Naturalmente queste prestazioni devono poter essere gestite con naturalezza e il parapendio deve poter essere pilotato anche in condizioni turbolente. Per conciliare queste caratteristiche non era sufficiente rimpicciolire un parapendio già esistente. Per questo motivo la Shockwave possiede una costruzione a se stante, che si differenzia sensibilmente dal profilo utilizzato per le altre vele Nova.
Ciò che l’accomuna con la nuova generazione di vele Nova è l’efficiente sistema degli elevatori: con soli tre elevatori, ciascuno dei quali dotato di due linee principali per parte, la shockwave penetra nell’aria in modo più efficiente. La bassa resistenza delle linee è il segreto del suo elevato rendimento anche alle alte velocità; inoltre questa geometria garantisce una distribuzione del peso uniforme così da contrastare le deformazioni e l’elevata forza G.

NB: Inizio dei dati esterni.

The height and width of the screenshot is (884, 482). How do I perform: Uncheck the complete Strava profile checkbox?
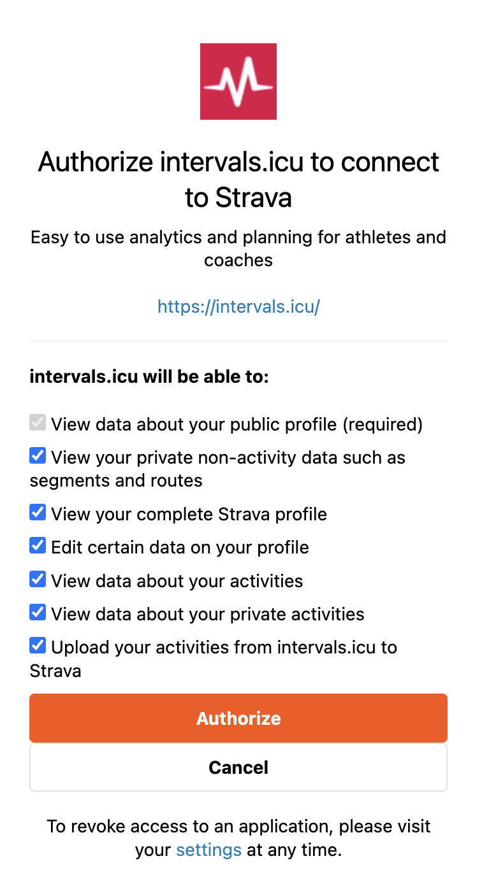tap(38, 513)
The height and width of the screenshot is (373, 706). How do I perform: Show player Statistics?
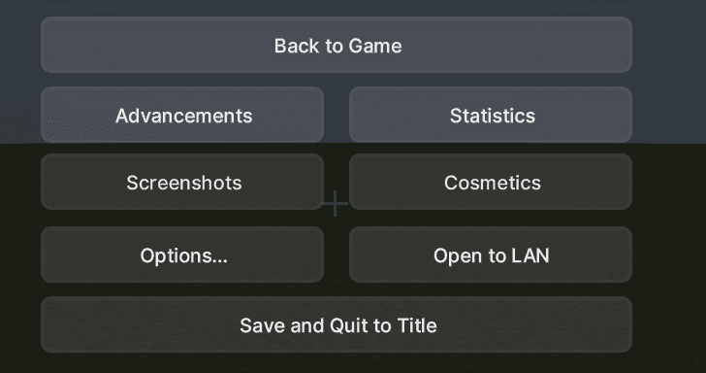(491, 115)
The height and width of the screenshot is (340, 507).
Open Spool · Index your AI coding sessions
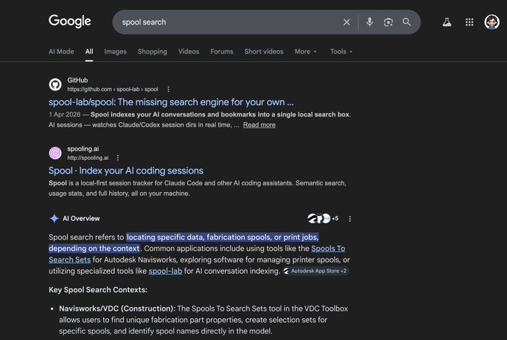[x=126, y=170]
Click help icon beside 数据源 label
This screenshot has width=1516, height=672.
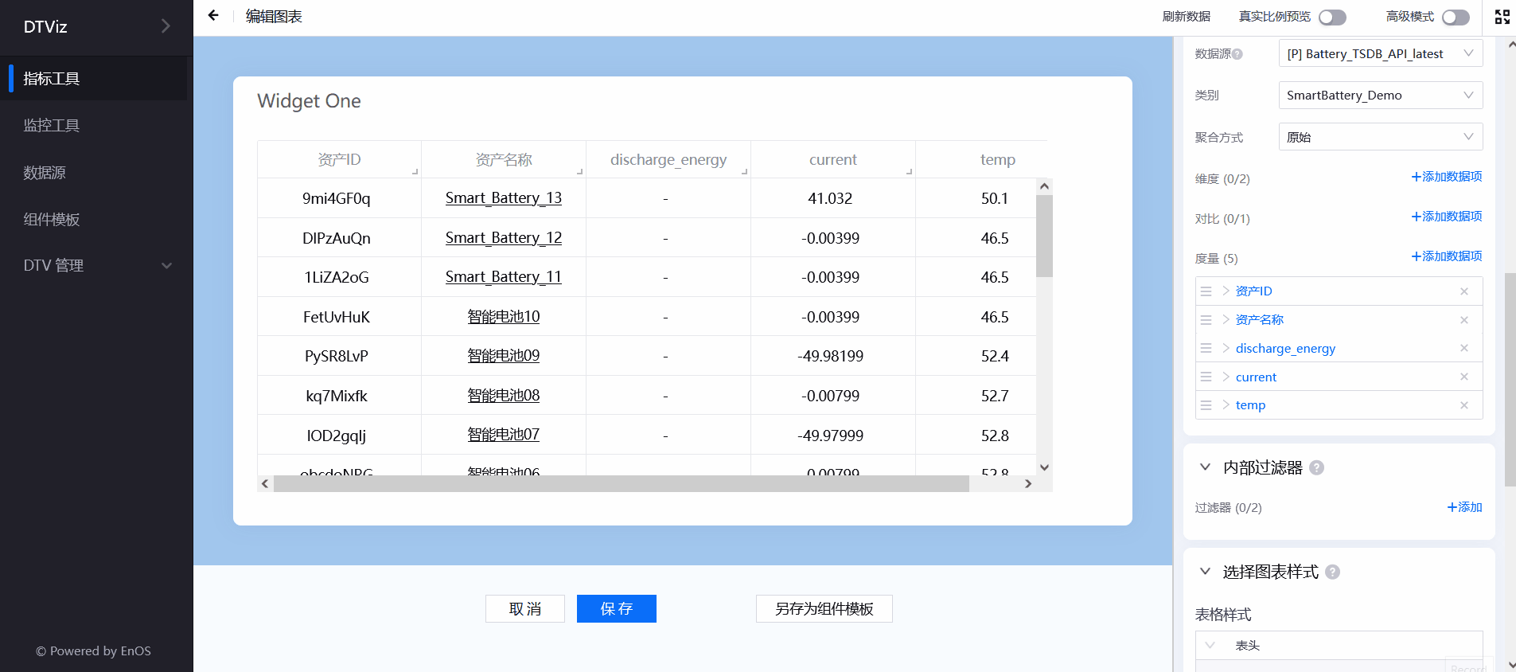[x=1237, y=54]
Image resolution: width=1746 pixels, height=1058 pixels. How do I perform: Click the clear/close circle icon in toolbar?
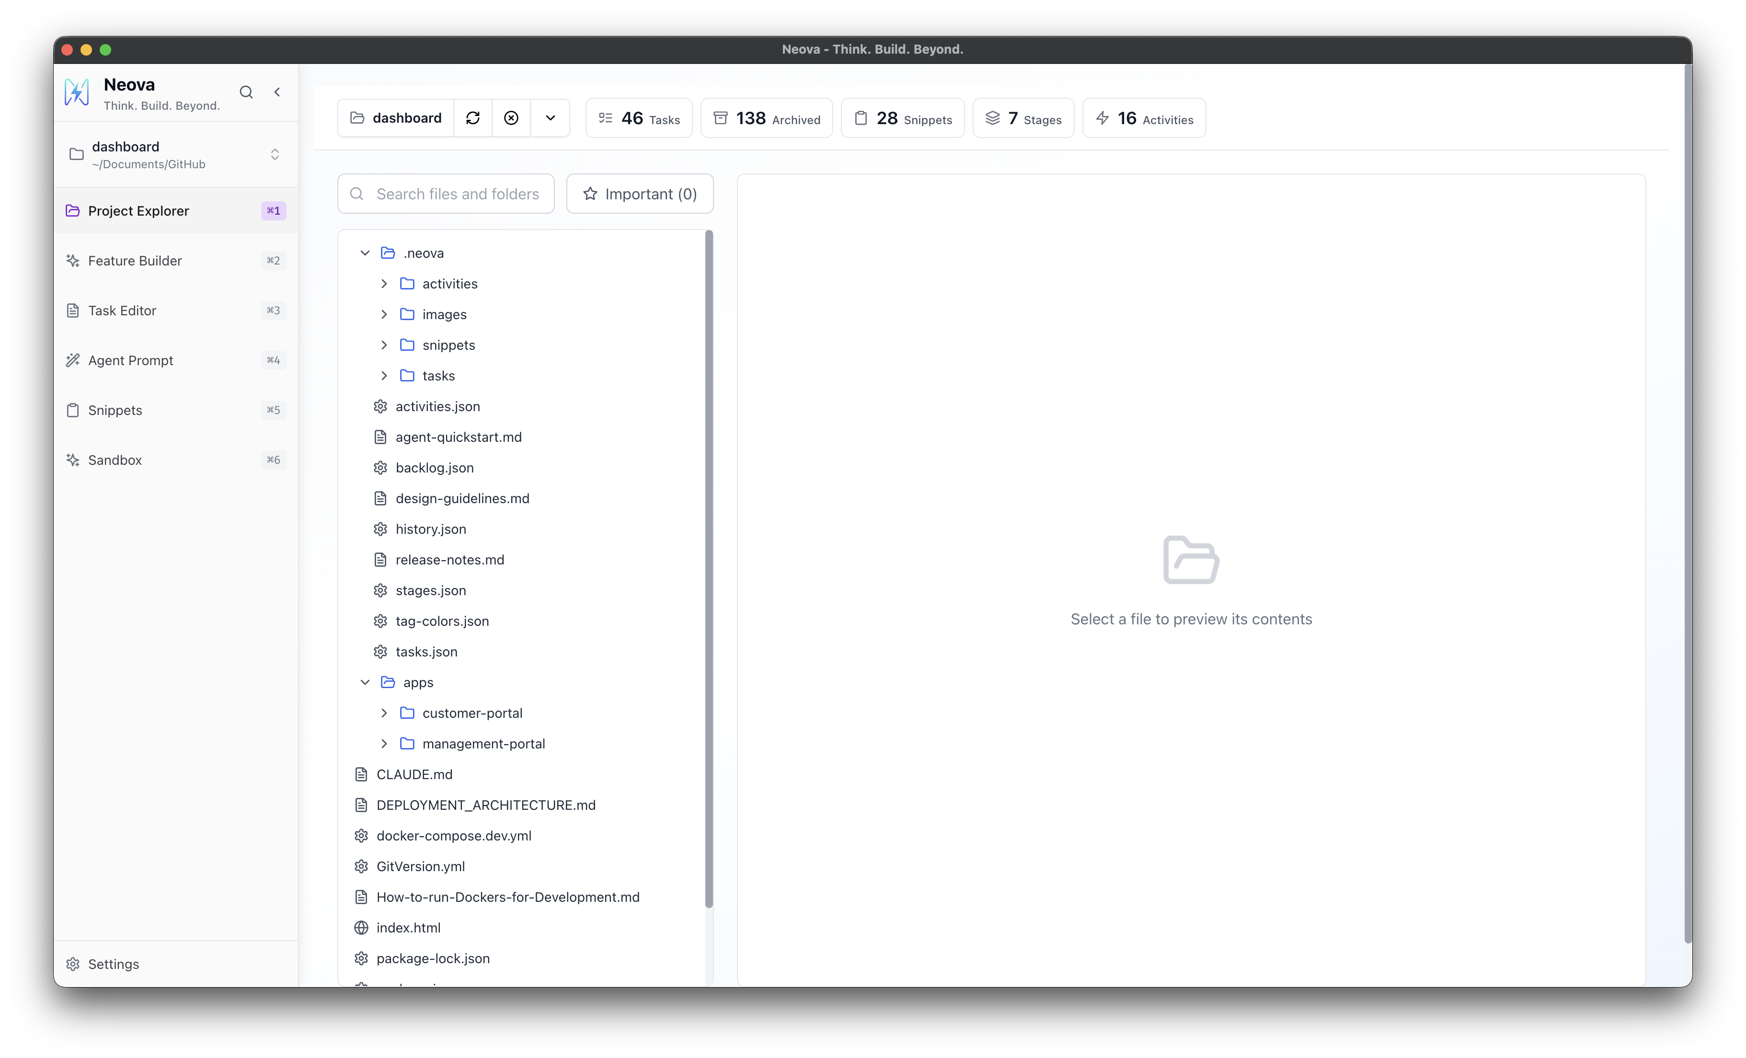point(511,118)
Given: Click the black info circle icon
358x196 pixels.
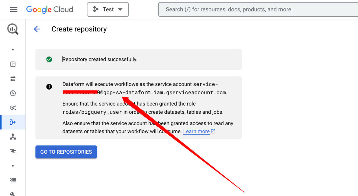Looking at the screenshot, I should click(x=49, y=87).
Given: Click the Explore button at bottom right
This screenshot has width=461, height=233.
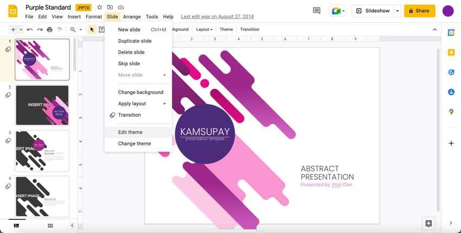Looking at the screenshot, I should [x=428, y=223].
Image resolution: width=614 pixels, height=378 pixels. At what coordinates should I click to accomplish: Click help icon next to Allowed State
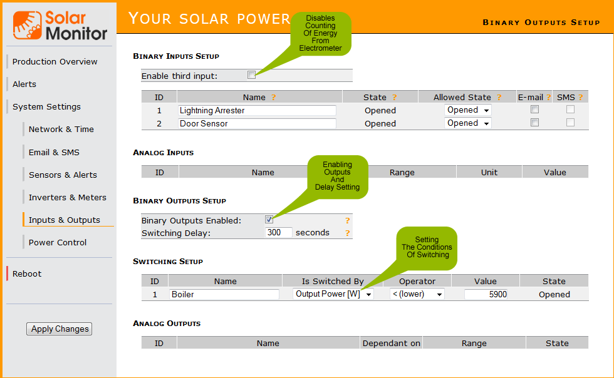pos(499,98)
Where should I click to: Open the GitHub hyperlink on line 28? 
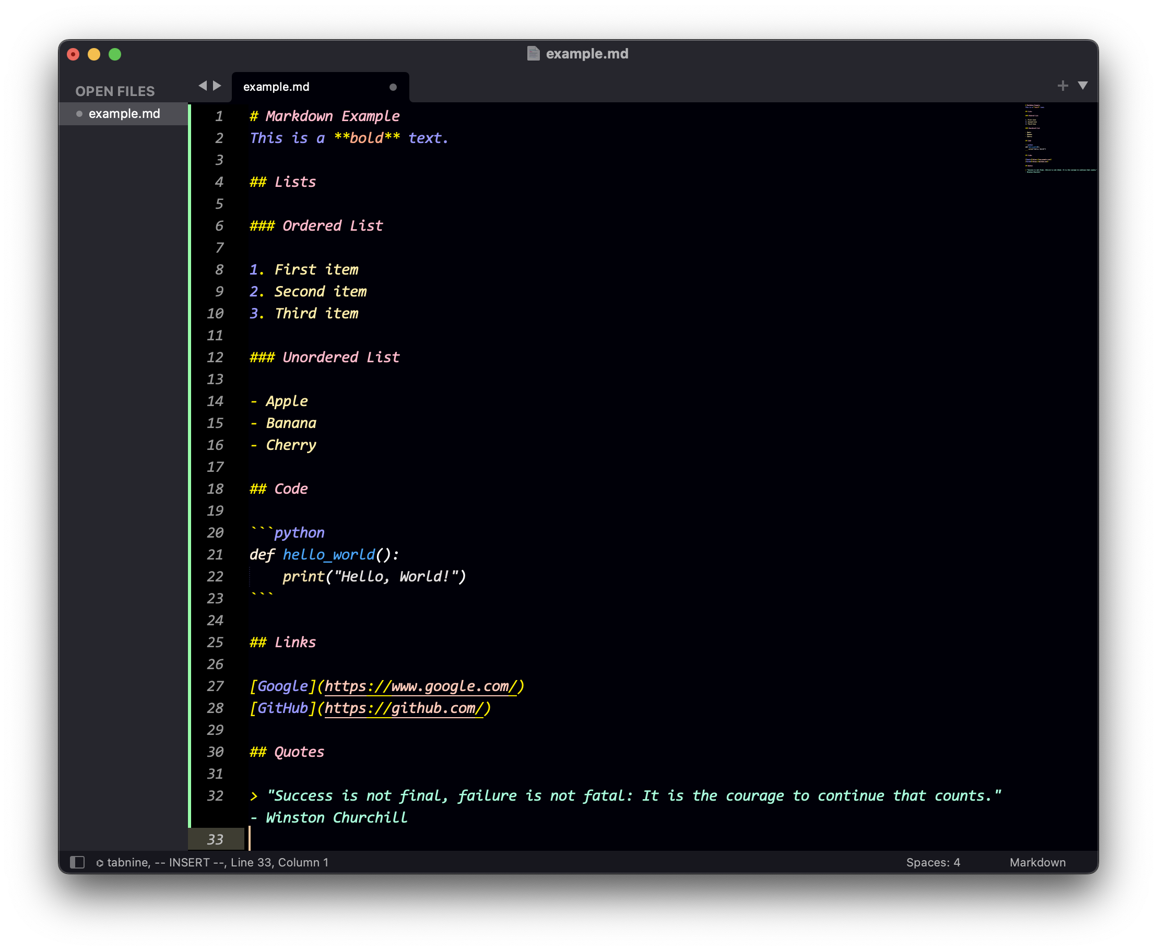tap(405, 708)
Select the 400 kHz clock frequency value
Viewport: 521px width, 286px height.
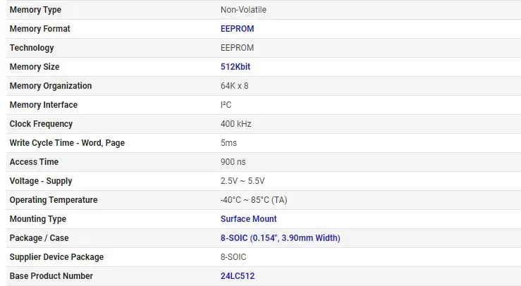[x=236, y=124]

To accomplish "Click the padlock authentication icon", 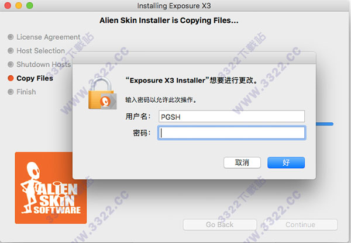I will 102,93.
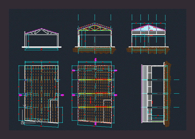Pick the top yellow beam in middle plan
The image size is (195, 139).
pos(95,80)
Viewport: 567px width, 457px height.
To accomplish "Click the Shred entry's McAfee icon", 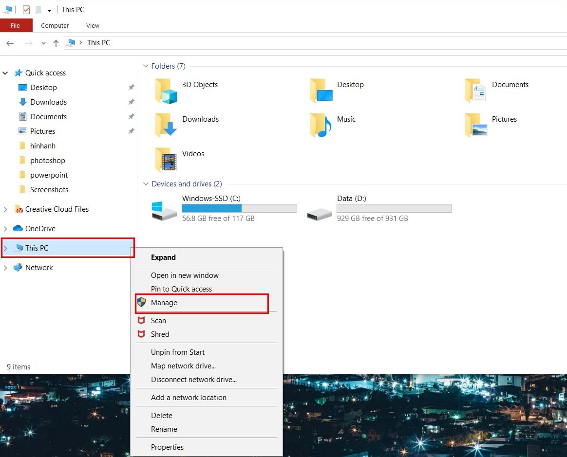I will [x=141, y=334].
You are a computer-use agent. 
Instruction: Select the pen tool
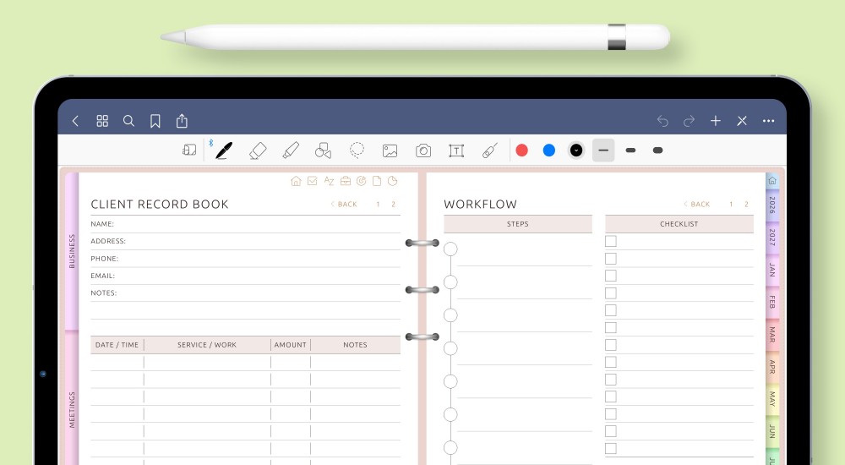click(223, 150)
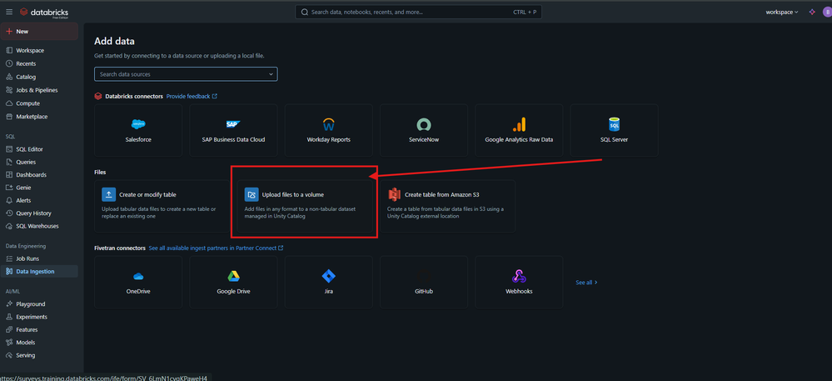Select the Workday Reports connector icon
832x381 pixels.
click(x=328, y=125)
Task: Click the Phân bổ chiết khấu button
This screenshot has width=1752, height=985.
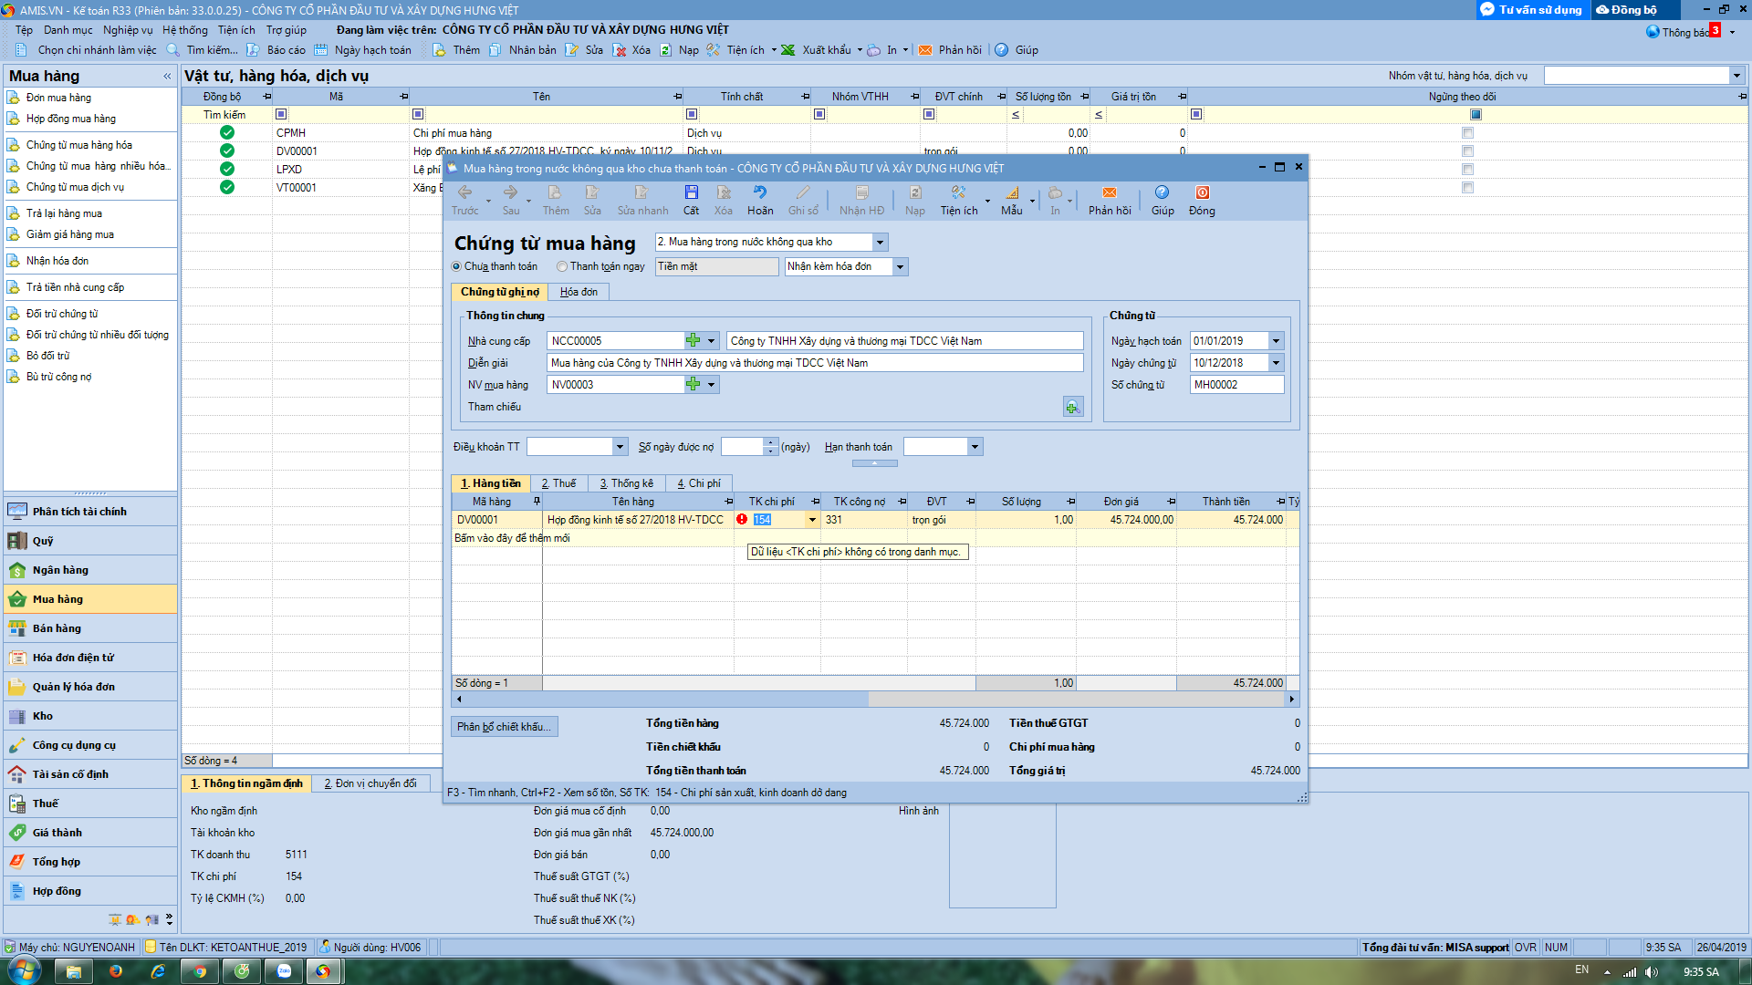Action: click(504, 727)
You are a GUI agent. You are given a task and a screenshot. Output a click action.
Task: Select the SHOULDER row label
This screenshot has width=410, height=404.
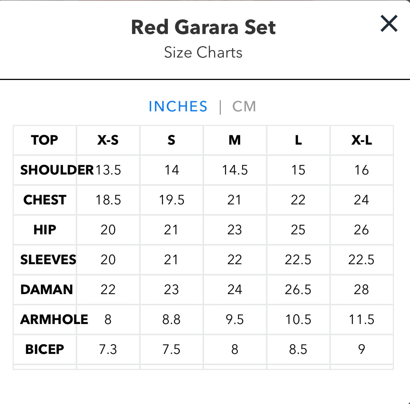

Il primo prototipo andava ben oltre le nostre aspettative! I nostri test-pilot hanno effettuato più di un centinaio di voli in svariate condizioni con questo parapendio. Le prestazioni erano addirittura superiori di quanto potessimo sperare. Questo parapendio ha il potere di stupire anche i piloti più bravi.
Quando altri piloti normalmente resterebbero con i piedi per terra, non è insolito vedere piloti che con la shockwave salgono in termica forte o si dilettano a fare manovre acrobatiche. Grazie all ’ottimo pilotaggio e al basso tasso di caduta, la shockwave può restare in aria anche in presenza di condizioni deboli. Alla fine, sulla base delle nostre esperienze, abbiamo deciso di produrre la Shockwave in serie.
Tuttavia questo parapendio è ben lontano dall’ottenere l’omologazione. Per questo motivo lo consigliamo solo a piloti esperti in grado di gestire anche le situazioni più critiche.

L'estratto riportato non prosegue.